◆ Record set:
- Opening Delimiter -

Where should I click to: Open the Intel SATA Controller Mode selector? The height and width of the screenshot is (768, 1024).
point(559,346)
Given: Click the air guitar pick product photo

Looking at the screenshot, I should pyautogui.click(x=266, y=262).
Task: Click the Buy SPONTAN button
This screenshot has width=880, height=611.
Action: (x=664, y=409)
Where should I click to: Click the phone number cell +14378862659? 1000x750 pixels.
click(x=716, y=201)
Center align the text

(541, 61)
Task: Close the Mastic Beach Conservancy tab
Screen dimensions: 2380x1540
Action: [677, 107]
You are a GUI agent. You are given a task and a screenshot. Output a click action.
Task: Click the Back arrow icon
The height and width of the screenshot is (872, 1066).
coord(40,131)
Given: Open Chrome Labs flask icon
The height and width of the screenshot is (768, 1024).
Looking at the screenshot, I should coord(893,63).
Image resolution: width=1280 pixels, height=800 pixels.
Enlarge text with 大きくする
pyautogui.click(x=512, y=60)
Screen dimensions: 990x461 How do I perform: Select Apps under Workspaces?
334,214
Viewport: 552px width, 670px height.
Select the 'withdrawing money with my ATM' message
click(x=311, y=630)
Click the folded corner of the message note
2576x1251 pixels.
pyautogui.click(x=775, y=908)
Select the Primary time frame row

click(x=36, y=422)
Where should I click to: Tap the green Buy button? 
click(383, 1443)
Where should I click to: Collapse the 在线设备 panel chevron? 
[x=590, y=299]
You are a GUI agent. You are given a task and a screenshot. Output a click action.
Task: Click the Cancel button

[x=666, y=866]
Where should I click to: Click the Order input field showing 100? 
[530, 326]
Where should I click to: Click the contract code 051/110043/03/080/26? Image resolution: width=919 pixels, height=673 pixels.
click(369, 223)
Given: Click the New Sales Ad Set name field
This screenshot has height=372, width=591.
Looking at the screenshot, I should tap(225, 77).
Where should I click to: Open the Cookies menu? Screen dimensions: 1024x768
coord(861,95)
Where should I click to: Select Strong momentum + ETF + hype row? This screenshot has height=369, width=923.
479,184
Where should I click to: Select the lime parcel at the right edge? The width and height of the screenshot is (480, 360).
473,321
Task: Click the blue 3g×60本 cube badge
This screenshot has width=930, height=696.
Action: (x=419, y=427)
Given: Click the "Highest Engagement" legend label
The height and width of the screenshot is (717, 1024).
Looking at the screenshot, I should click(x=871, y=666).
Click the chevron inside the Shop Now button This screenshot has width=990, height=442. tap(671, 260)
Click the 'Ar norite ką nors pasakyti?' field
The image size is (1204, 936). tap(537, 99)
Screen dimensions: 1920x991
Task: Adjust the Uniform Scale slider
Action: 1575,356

- Closing Delimiter -

◆ Task details: Would you write the material out again, exactly as given above?

◆ Reply:
Where should I click to: Open the Intel SATA Controller Mode selector? The height and width of the screenshot is (768, 1024).
point(559,346)
Given: Click the air guitar pick product photo

Looking at the screenshot, I should pyautogui.click(x=266, y=262).
Task: Click the Buy SPONTAN button
This screenshot has width=880, height=611.
Action: (x=664, y=409)
Where should I click to: Click the phone number cell +14378862659? 1000x750 pixels.
click(x=716, y=201)
Center align the text

(541, 61)
Task: Close the Mastic Beach Conservancy tab
Screen dimensions: 2380x1540
Action: [677, 107]
You are a GUI agent. You are given a task and a screenshot. Output a click action.
Task: Click the Back arrow icon
The height and width of the screenshot is (872, 1066).
coord(40,131)
Given: Open Chrome Labs flask icon
The height and width of the screenshot is (768, 1024).
Looking at the screenshot, I should coord(893,63).
Image resolution: width=1280 pixels, height=800 pixels.
Enlarge text with 大きくする
pyautogui.click(x=512, y=60)
Screen dimensions: 990x461 How do I perform: Select Apps under Workspaces?
334,214
Viewport: 552px width, 670px height.
Select the 'withdrawing money with my ATM' message
click(x=311, y=630)
Click the folded corner of the message note
2576x1251 pixels.
pyautogui.click(x=775, y=908)
Select the Primary time frame row

click(x=36, y=422)
Where should I click to: Tap the green Buy button? 
click(383, 1443)
Where should I click to: Collapse the 在线设备 panel chevron? 
[x=590, y=299]
You are a GUI agent. You are given a task and a screenshot. Output a click action.
Task: Click the Cancel button

[x=666, y=866]
Where should I click to: Click the Order input field showing 100? 
[530, 326]
Where should I click to: Click the contract code 051/110043/03/080/26? Image resolution: width=919 pixels, height=673 pixels.
click(369, 223)
Given: Click the New Sales Ad Set name field
This screenshot has height=372, width=591.
Looking at the screenshot, I should tap(225, 77).
Where should I click to: Open the Cookies menu? Screen dimensions: 1024x768
coord(861,95)
Where should I click to: Select Strong momentum + ETF + hype row? This screenshot has height=369, width=923.
479,184
Where should I click to: Select the lime parcel at the right edge? The width and height of the screenshot is (480, 360).
473,321
Task: Click the blue 3g×60本 cube badge
This screenshot has width=930, height=696.
Action: (x=419, y=427)
Given: Click the "Highest Engagement" legend label
The height and width of the screenshot is (717, 1024).
Looking at the screenshot, I should click(x=871, y=666).
Click the chevron inside the Shop Now button This screenshot has width=990, height=442. tap(671, 260)
Click the 'Ar norite ką nors pasakyti?' field
The image size is (1204, 936). tap(537, 99)
Screen dimensions: 1920x991
Task: Adjust the Uniform Scale slider
Action: 1575,356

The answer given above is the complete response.